# Using donor sperm after husbands sperm count has dropped.



## KK86 (Dec 6, 2012)

Hi all.

Looking for someone in a similar situation we started ttc 2009 and found out in 2011 that DH had an extremely low sperm count. After m/c from icsi 2013 we managed by some miracle to conceive our little boy. Since his birth we have tried ttc again. Nothing so we had a sperm analysis which showed only a handful of non moving sperm.  
Now we are considering using donor sperm as we are desperse for baby now. 

I am worried how I would feel towards a baby using Donor sperm sconcerned we have a biological son

I would love to hear your stories any advice is welcome x x x x


----------



## Efi78 (Jun 26, 2017)

Hi KK86

Have you found the cause? Please see Dr Jonathan Ramsay

Other than that personally If I already had one child I wouldn't bother using donor sperm. I would stay happy and content with one. Why put my family through this and make life complicated? Life is short. Live it to the max with as little hussle as possible. Personally, if I manage to have one I m done.


----------



## KK86 (Dec 6, 2012)

I said that then I had my son. Then the natural urge to carry another child took over. Plus he loves other children and babies. I believe they should have a sibling to grow up with.


----------



## Efi78 (Jun 26, 2017)

See Dr Ramsay. He is great


----------



## teammonkey (Apr 19, 2014)

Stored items
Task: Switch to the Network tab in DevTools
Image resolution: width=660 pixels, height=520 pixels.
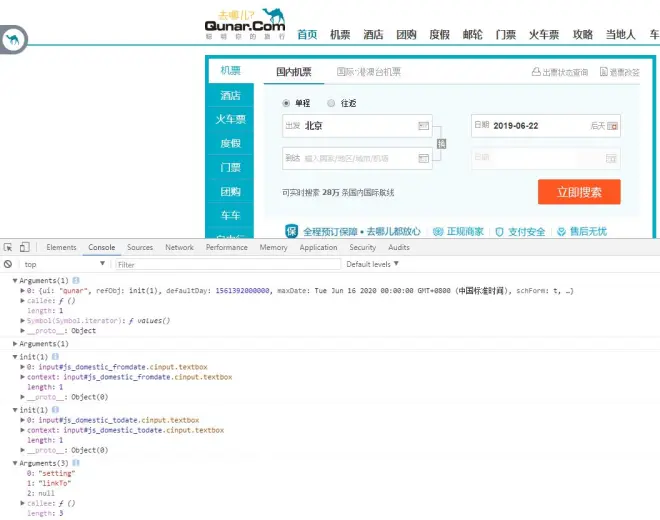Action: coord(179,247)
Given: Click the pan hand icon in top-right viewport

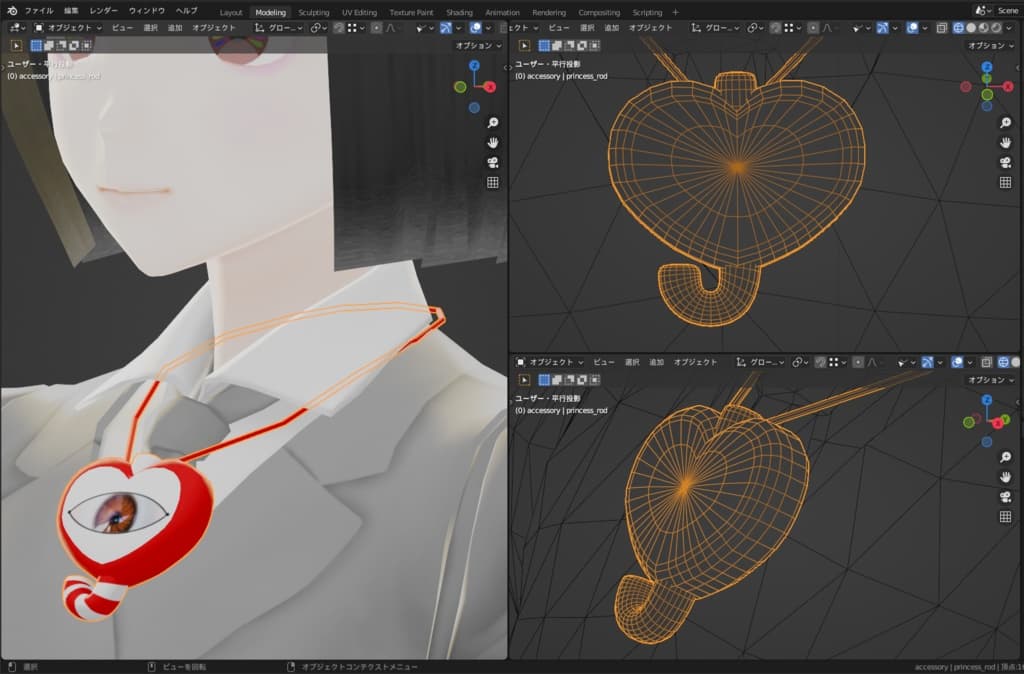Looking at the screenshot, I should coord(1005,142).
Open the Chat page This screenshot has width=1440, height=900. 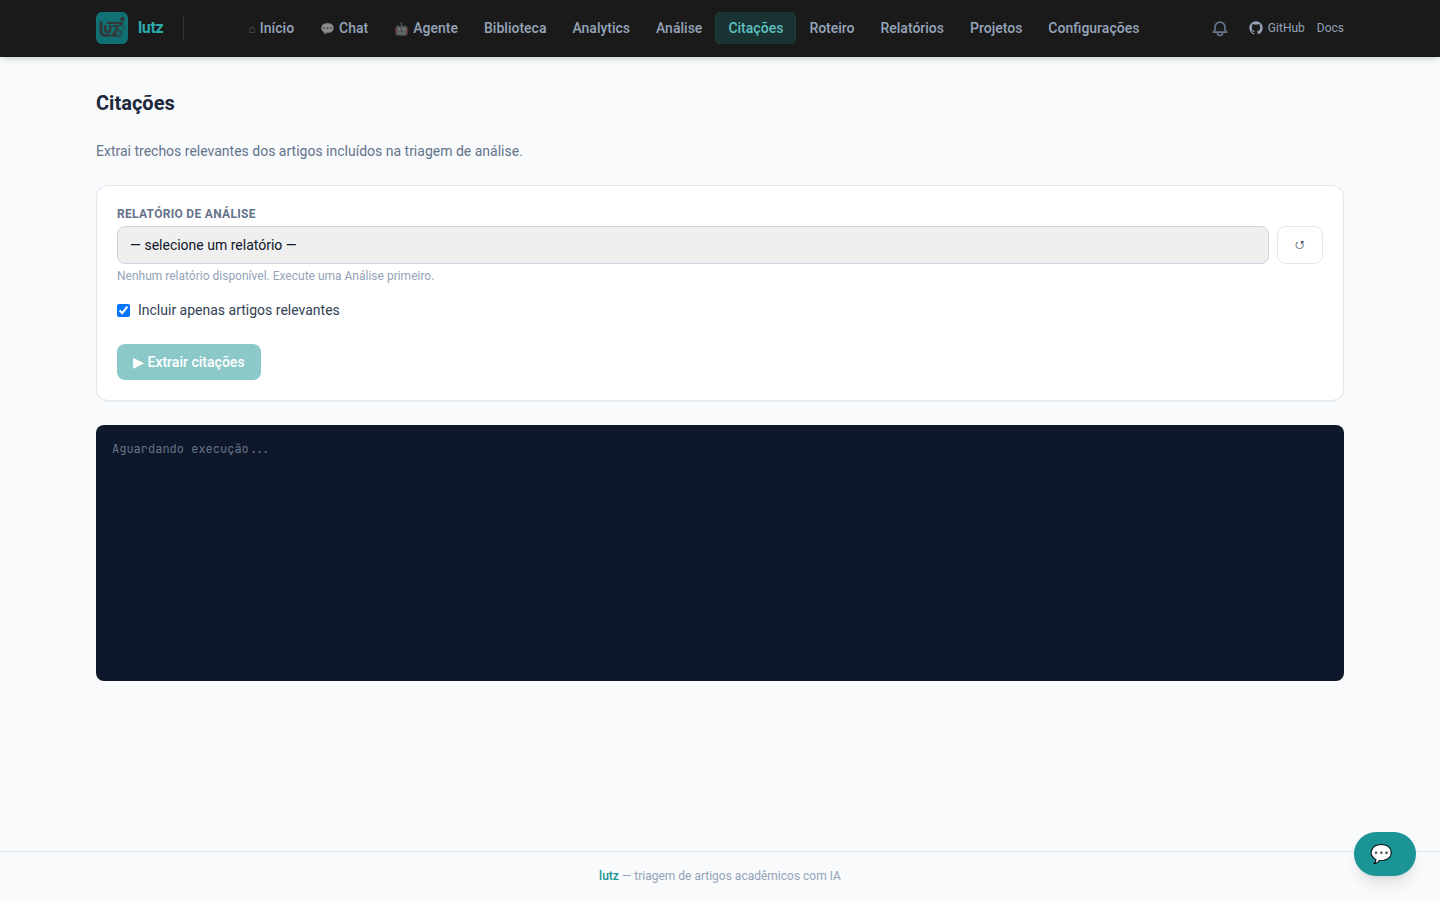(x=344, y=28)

Prompt 1
In the forum thread on using donor sperm, which doctor does Efi78 recommend by full name?
Prompt 2
In the forum thread on using donor sperm, list each reason KK86 gives for wanting another child in the reply that begins "I said that then I had my son."
Prompt 3
Copy out the part of the forum thread on using donor sperm from "# Using donor" to "for baby now.".

Final answer 1
Dr Jonathan Ramsay

Final answer 2
- The natural urge to carry another child took over.
- Her son loves other children and babies.
- She believes children should have a sibling to grow up with.

Final answer 3
# Using donor sperm after husbands sperm count has dropped.



## KK86 (Dec 6, 2012)

Hi all.

Looking for someone in a similar situation we started ttc 2009 and found out in 2011 that DH had an extremely low sperm count. After m/c from icsi 2013 we managed by some miracle to conceive our little boy. Since his birth we have tried ttc again. Nothing so we had a sperm analysis which showed only a handful of non moving sperm.  
Now we are considering using donor sperm as we are desperse for baby now.